Change of season, Winter & Growth!
Happy November!
We are thrilled to announce our newest location! Vale West which will be playing out of the Cheshire/Wallingford area will have HS-aged teams playing under our banner this Winter and Spring! We are ecstatic to add this new location and the fantastic coaching staff that comes with them! Director DJ Pereira has been in the industry for a long time and we are thrilled he is a part of our team. Please feel free to welcome them when you see them. If you know anyone that wants the Vale experience in that area please have them reach out.
We are getting ready for our winter season. The coaches and directors have been talking about planning and what it looks like for player growth. There are many conversations on how we best use the winter to continue improving and growing. With controlling a facility we have a lot of options for our membership that help us get a ton more usage than other clubs through the winter. We will be playing other Vale teams a fair amount during this time, that happens a lot with us but is a very good opportunity to get touches and grow as players. I want to push each player to step out of their comfort zone this winter, work on being creative on the ball, and use the dribble to continue to solve and create problems. Have some fun and be willing to learn through failure.
Our facility is moving along nicely and we are hoping to have a warm winter that lets us continue to move forward. We should be doing some blasting work in the next 2 or 3 weeks and then leveling the sub-surface for the turf contractor to take over. All very exciting things. I find myself walking the job site 3-5 times per day, I guess it is a distraction, but a fun one as I feel like a kid with all the equipment on site. Please feel free to drive by when you are in the area if you want to see the progress.
Talking about growth, I want to reiterate that both players and parents do the standards courses - https://valesc.thinkific.com it may seem small but I assure you it is big. A good friend of mine and author John O'Sullivan recently posted this:
“Youth sports has become less a tool to educate children about sport and life, and more often a place where parents go to be entertained by their kids.”

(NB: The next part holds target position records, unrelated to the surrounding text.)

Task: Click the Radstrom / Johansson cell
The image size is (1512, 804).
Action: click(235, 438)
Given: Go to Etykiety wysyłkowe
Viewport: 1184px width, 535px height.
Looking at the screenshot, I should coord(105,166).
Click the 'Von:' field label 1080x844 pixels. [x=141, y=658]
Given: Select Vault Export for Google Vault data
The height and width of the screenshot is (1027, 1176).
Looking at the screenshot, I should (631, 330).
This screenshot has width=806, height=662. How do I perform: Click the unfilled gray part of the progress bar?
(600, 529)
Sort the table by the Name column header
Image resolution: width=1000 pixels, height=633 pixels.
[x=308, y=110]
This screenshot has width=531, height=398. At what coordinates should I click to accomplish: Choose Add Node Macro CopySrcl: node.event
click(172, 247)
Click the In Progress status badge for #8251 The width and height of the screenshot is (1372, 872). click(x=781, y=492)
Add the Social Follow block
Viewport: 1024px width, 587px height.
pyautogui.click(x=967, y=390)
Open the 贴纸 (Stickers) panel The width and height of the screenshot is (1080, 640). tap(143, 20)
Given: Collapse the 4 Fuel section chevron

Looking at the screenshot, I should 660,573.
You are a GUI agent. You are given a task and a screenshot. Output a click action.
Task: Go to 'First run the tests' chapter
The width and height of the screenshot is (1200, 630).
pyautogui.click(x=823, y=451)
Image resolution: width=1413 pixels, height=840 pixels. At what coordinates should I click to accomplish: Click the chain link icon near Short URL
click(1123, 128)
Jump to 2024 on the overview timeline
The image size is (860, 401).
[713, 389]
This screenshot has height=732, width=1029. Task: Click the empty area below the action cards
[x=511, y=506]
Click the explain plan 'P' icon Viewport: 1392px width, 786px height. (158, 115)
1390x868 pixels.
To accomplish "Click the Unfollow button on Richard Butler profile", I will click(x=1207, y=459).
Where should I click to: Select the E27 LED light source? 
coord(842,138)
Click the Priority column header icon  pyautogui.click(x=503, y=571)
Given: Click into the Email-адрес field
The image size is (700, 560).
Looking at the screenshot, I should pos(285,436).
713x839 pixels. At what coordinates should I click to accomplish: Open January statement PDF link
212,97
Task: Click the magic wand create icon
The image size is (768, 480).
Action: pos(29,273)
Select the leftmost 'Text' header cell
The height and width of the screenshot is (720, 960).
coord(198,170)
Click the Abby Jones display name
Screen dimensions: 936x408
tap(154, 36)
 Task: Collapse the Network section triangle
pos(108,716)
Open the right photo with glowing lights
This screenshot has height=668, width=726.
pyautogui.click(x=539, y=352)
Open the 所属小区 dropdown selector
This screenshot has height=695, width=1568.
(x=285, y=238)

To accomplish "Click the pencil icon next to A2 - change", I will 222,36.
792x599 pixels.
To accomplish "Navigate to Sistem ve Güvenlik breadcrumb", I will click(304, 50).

This year for the first time I am coaching HS soccer, and specifically 2 of my children. What I have found is that I am so emotionally attached to the outcomes of the games. I get nervous for them, I get nervous for me, and most of the time it is about my ego. When we see the game as a tool to teach them about life that starts to go away. We don’t want to manufacture success for them and we don’t want to solve their problems. Sports have a great place in our lives and rightfully so. They can help teach us so much that will use the rest of our lives. Let’s let the sports hold that place.
If you want to read the rest of the blog or other great blogs from John, go here - https://changingthegameproject.com/the-adultification-of-youth-sports/
We continue to work to make Vale a special place to help the children that we work with grow and improve. They are going to endure setbacks and failures, that is okay. If we can help educate them on how to get good at hard moments and move through them they will be better because of that for the rest of their lives.
Yours in Soccer,
Zach Eddinger
Burnout - It’s Real!
I love soccer so much that I think about it relentlessly. It’s an obsession that I have had from a very young age.
When I was 20 years old I played my last competitive game. I had just come off of my junior season in college. I was blessed to have played a lot of minutes going back to my freshman and sophomore seasons, trained all off-season, played in a summer professional development league with mostly players above my caliber, and pushed myself, HARD.
That Fall we had a fantastic season that culminated in winning the conference championship and going to the Sweet 16 for the NCAA tournament. In our last game, we went to penalty kicks and I was to be the 5th kicker. We missed our first kick so I never was able to take my shot. The pressure and the release of not having to take that shot was immense!
I decided I wouldn’t return to play about a month after that season was over. I did not play my senior year.
Anyway, that point of my career as a player was loaded with pressure, most of which I had put on myself, leading to me burning out. I wish, in reflection, that I could have enjoyed it more. That I saw the moments between the moments, the time with my best friends, the beautiful game that we were getting to play, and how much I would miss it.
This Fall I coached HS soccer. It was a great experience and something I am excited to do again. After this fall, I was burnt out, AGAIN. I had to win, I had to show the world I was a great coach and could figure out what so many others haven’t in high school soccer. I was nervous at every game and my ego was the main culprit. This led to me being exhausted, to pushing myself every day and to missing opportunities for growth.
We need to be careful to keep the joy in the game, the fact that it is a game, and the fact that it doesn’t define who we are. If you have a player who scores goals, do you ask them after every game “how many goals did you score?” What does that tell them about the person they are? It tells them the only thing important that they do is score goals.
There are so many great conversations that we can have about what the game teaches us. The pressures that can show up and how we deal with them. We need to be careful with the conversations and know that our influence is never neutral. The questions we ask, and the comments we make all guide the person our child is becoming.
This holiday season let’s acknowledge that burnout is a real thing. Not just in our players but in us the parents, we put tons of pressure on ourselves. We want everything to be perfect, our ego is in play just as much as it is for our children. Resist that ego and let yourself enjoy the moments. Reflect on traditions and start new ones. Take a break, give yourself space, and have patience. It is a great thing to model for your children!